がん細胞は、エネルギー源であるブドウ糖(グルコース)が不足する過酷な環境でも、生き延びるために代謝の仕組みを柔軟に切り替える能力を持っています。グルコースが不足すると、細胞内では糖の一種であるマンノースを供給する代謝の働きが低下します。すると、がんの悪性化に重要な役割を果たす「糖鎖注1)」が十分に作られなくなることが分かっていました。しかし、この糖鎖の減少が、がん細胞の運命にどのような影響を与えるのかは、これまで明らかではありませんでした。
本研究では、がん細胞を遺伝学的に操作することで、マンノース代謝を介して糖鎖の量を段階的に変化できる実験系を確立しました。

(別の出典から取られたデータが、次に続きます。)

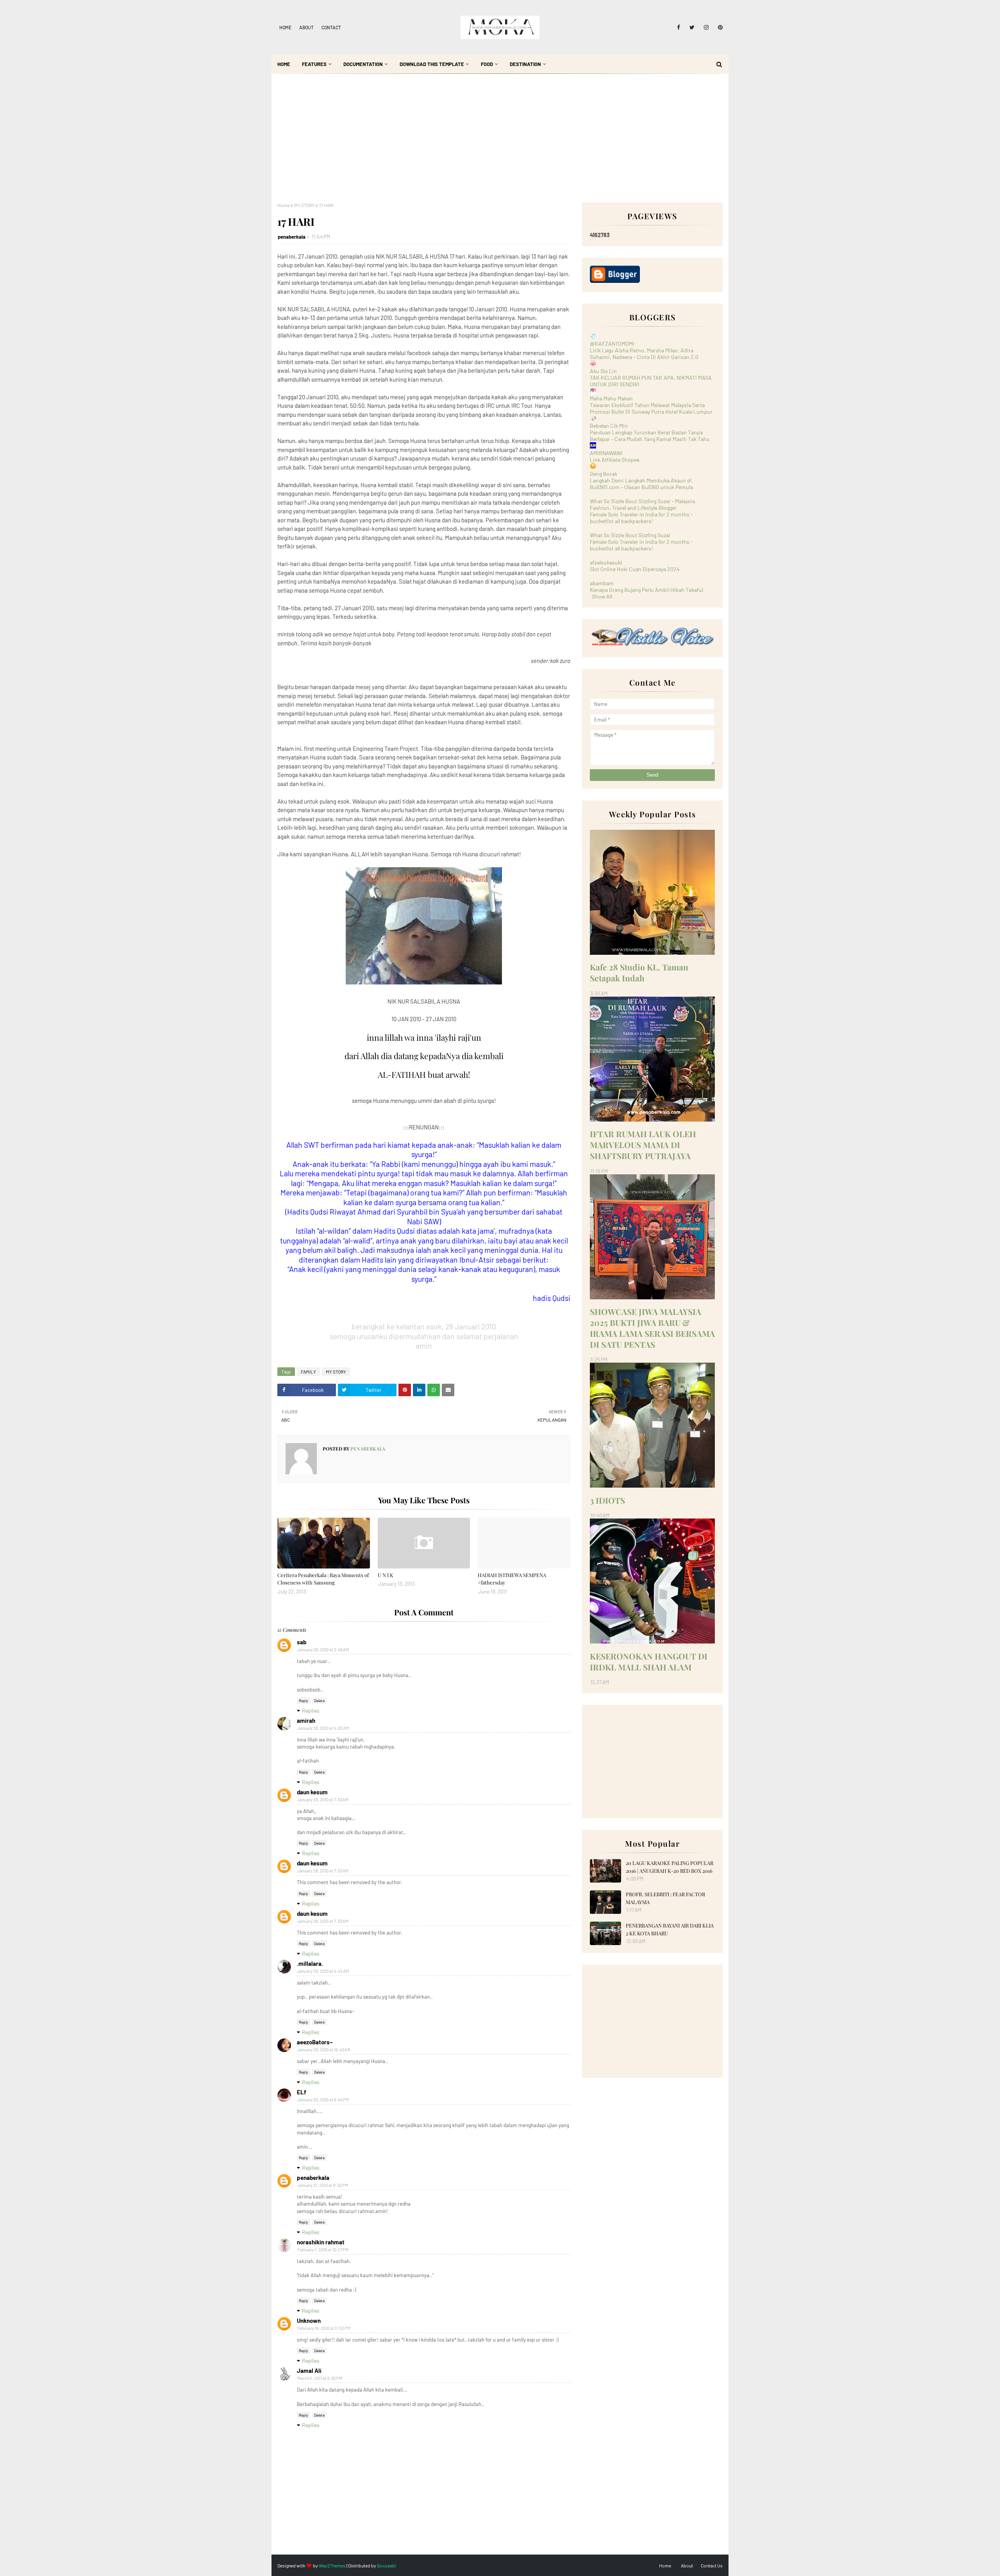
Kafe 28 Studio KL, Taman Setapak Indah (639, 972)
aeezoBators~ (315, 2041)
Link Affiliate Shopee (614, 459)
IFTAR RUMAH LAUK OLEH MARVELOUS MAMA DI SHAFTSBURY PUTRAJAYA (643, 1144)
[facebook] (678, 27)
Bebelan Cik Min (609, 425)
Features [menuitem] (314, 64)
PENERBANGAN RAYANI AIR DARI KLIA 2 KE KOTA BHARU (670, 1929)
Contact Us (712, 2565)
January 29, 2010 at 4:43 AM (323, 1971)
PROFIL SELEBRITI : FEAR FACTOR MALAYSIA (665, 1898)
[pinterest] (719, 27)
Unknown (309, 2320)
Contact (331, 27)
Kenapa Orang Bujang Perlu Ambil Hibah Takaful (646, 589)
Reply (303, 1700)
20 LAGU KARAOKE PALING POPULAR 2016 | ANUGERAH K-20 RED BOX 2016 (669, 1867)
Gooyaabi (386, 2565)
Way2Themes (332, 2565)
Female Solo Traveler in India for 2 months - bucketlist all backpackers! (641, 517)
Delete (319, 1700)
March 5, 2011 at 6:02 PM (319, 2378)
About (306, 27)
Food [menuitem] (487, 64)
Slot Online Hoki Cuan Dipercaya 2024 (635, 569)
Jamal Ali (309, 2370)
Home (285, 27)
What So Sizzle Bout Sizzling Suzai (630, 535)
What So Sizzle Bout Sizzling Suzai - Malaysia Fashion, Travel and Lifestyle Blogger (642, 504)
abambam (602, 583)
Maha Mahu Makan (611, 398)
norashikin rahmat (321, 2242)
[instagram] (706, 27)
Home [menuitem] (283, 64)
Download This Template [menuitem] (432, 64)
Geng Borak (603, 473)
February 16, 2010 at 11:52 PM (323, 2328)
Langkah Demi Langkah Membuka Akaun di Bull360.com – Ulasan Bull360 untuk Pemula (641, 483)
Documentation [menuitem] (363, 64)
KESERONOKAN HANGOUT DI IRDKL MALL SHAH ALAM (648, 1661)
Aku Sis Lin (603, 371)
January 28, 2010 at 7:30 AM (322, 1799)
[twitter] (692, 27)
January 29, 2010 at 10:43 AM (323, 2049)
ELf (301, 2091)
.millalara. (310, 1963)
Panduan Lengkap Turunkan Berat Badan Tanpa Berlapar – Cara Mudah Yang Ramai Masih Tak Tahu (650, 435)
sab (301, 1641)
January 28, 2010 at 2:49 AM (323, 1649)
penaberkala (291, 237)
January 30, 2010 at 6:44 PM (323, 2099)
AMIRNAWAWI (606, 453)
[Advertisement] (500, 143)
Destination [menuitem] (525, 64)
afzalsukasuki (606, 562)
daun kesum (312, 1791)
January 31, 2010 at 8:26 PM (322, 2185)
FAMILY (308, 1371)
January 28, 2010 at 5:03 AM (323, 1728)
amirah (306, 1720)
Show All (602, 596)
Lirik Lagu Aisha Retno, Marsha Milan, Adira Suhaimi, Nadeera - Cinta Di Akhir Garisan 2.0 (644, 353)
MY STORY (304, 205)
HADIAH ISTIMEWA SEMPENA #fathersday (512, 1579)
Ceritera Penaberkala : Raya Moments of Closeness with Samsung (323, 1579)
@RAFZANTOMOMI (612, 343)
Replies (311, 1710)
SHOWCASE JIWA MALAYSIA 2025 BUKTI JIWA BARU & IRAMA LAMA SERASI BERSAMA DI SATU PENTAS (652, 1328)
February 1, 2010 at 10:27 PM (322, 2249)
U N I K (385, 1575)
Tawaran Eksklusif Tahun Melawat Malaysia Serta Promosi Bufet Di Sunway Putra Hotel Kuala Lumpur (651, 408)
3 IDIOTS (607, 1500)
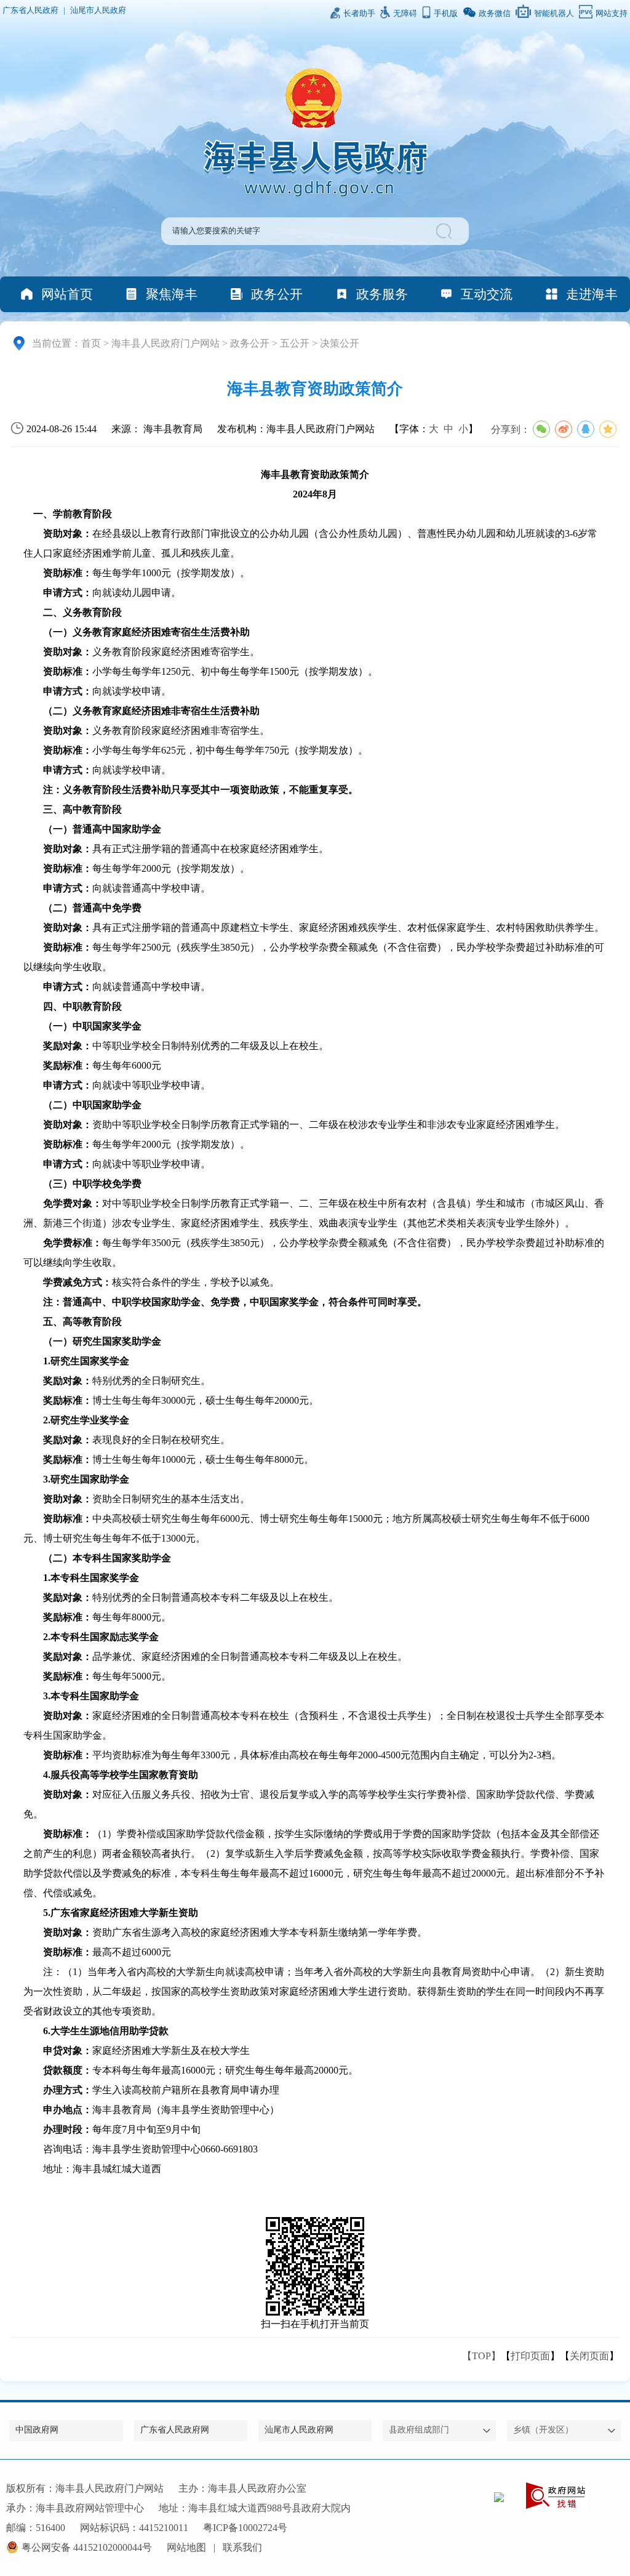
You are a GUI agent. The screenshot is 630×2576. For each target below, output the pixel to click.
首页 (91, 343)
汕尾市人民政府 (98, 10)
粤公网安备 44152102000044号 (87, 2547)
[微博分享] (563, 429)
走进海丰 (592, 294)
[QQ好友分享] (585, 429)
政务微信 (495, 13)
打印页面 (530, 2356)
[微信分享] (541, 429)
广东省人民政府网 (174, 2429)
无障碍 (405, 13)
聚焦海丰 (171, 294)
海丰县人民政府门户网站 (165, 343)
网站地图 (186, 2547)
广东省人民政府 (30, 10)
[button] (446, 231)
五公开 (294, 343)
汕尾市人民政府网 (299, 2429)
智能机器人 (554, 13)
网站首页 (67, 294)
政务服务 (382, 294)
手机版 (446, 13)
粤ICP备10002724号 (245, 2527)
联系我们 (242, 2547)
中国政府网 (36, 2429)
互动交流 (486, 294)
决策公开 (339, 343)
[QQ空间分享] (607, 429)
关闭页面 (589, 2356)
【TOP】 (481, 2356)
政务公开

その結果、マンノース代謝の低下に伴う糖鎖の減少は、その程度に応じてがん細胞の生存を手助けしたり、がん細胞のストレス耐性を低下させたりする、スイッチの役割をしていることが示されました。
本研究は、代謝と糖鎖がどのように連携してがん細胞の生存を支えているのかを理解する新たな視点を提供するとともに、マンノース代謝や糖鎖の状態を精密に調節することが、がんの新たな治療戦略につながる可能性を示しています。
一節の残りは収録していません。